Metadata about the fields defined on the model, mapping of field names to [FieldInfo][pydantic.fields.FieldInfo] objects.

This replaces Model.__fields__ from Pydantic V1.

class pinder.core.index.utils.MetadataEntry(*, id: str, entry_id: str, method: str, date: str, release_date: str, resolution: float, label: str, probability: float, chain1_id: str, chain2_id: str, assembly: int, assembly_details: str, oligomeric_details: str, oligomeric_count: int, biol_details: str, complex_type: str, chain_1: str, asym_id_1: str, chain_2: str, asym_id_2: str, length1: int, length2: int, length_resolved_1: int, length_resolved_2: int, number_of_components_1: int, number_of_components_2: int, link_density: float, planarity: float, max_var_1: float, max_var_2: float, num_atom_types: int, n_residue_pairs: int, n_residues: int, buried_sasa: float, intermolecular_contacts: int, charged_charged_contacts: int, charged_polar_contacts: int, charged_apolar_contacts: int, polar_polar_contacts: int, apolar_polar_contacts: int, apolar_apolar_contacts: int, interface_atom_gaps_4A: int, missing_interface_residues_4A: int, interface_atom_gaps_8A: int, missing_interface_residues_8A: int, entity_id_R: int, entity_id_L: int, pdb_strand_id_R: str, pdb_strand_id_L: str, ECOD_names_R: str, ECOD_names_L: str, **extra_data: Any)[source][source]#

Bases: BaseModel

Pydantic model representing a single entry in the Pinder metadata.

Stores detailed metadata for a particular dataset entry as attributes.

Parameters:
  • id (str) – The unique identifier for the PINDER entry.
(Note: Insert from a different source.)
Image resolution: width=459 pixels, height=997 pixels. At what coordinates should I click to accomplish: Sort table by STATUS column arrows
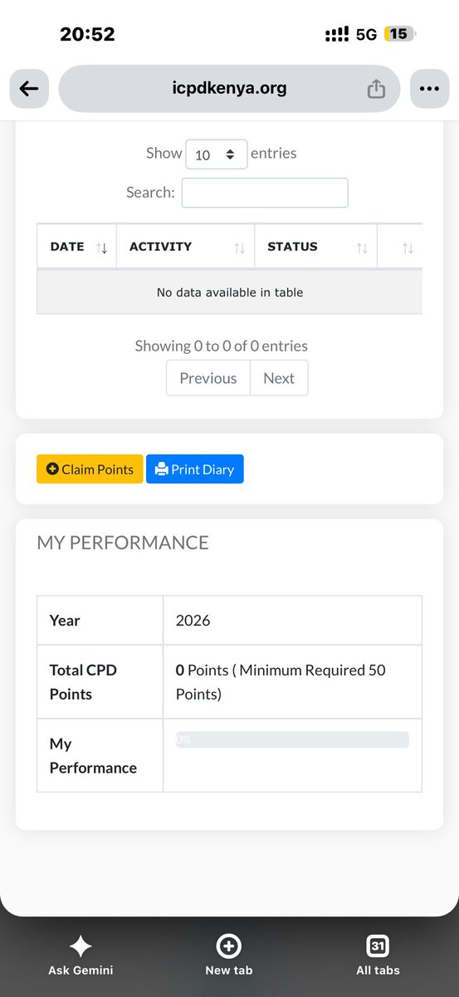(362, 248)
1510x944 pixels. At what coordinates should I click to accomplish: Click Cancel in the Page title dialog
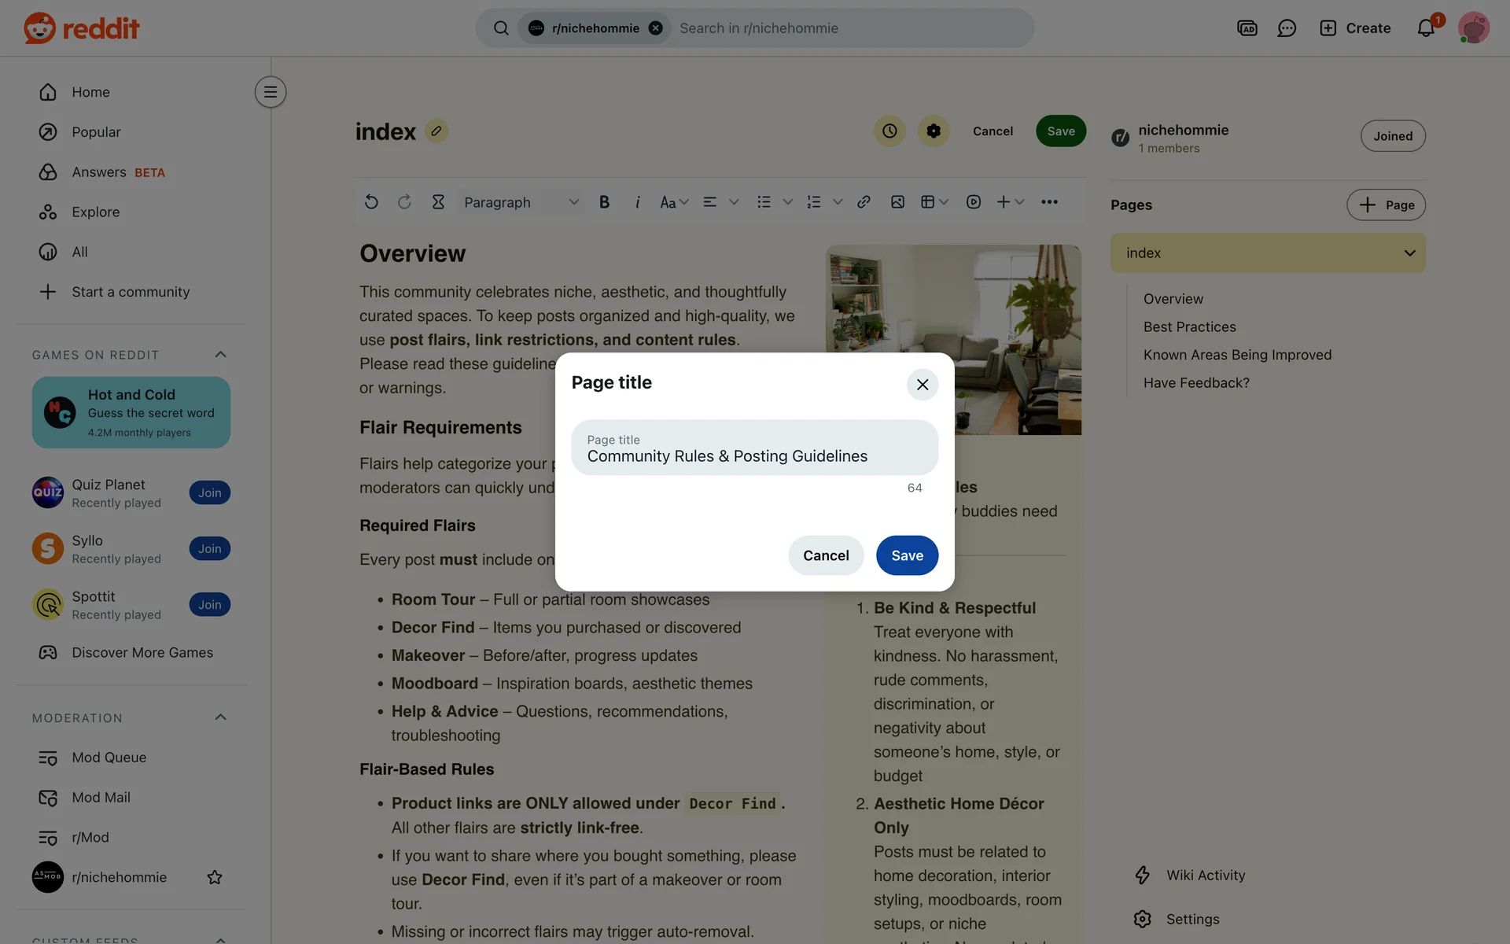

It follows the convention <Receptor>–<Ligand>, where <Receptor> is <pdbid>__<chain_1>_<uniprotid> and <Ligand> is <pdbid>__<chain_2><uniprotid>.

  • entry_id (str) – The RCSB entry identifier associated with the PINDER entry.

  • method (str) – The experimental method for structure determination (XRAY, CRYO-EM, etc.).

  • date (str) – Date of deposition into RCSB PDB.

  • release_date (str) – Date of initial public release in RCSB PDB.

  • resolution (float) – The resolution of the experimental structure.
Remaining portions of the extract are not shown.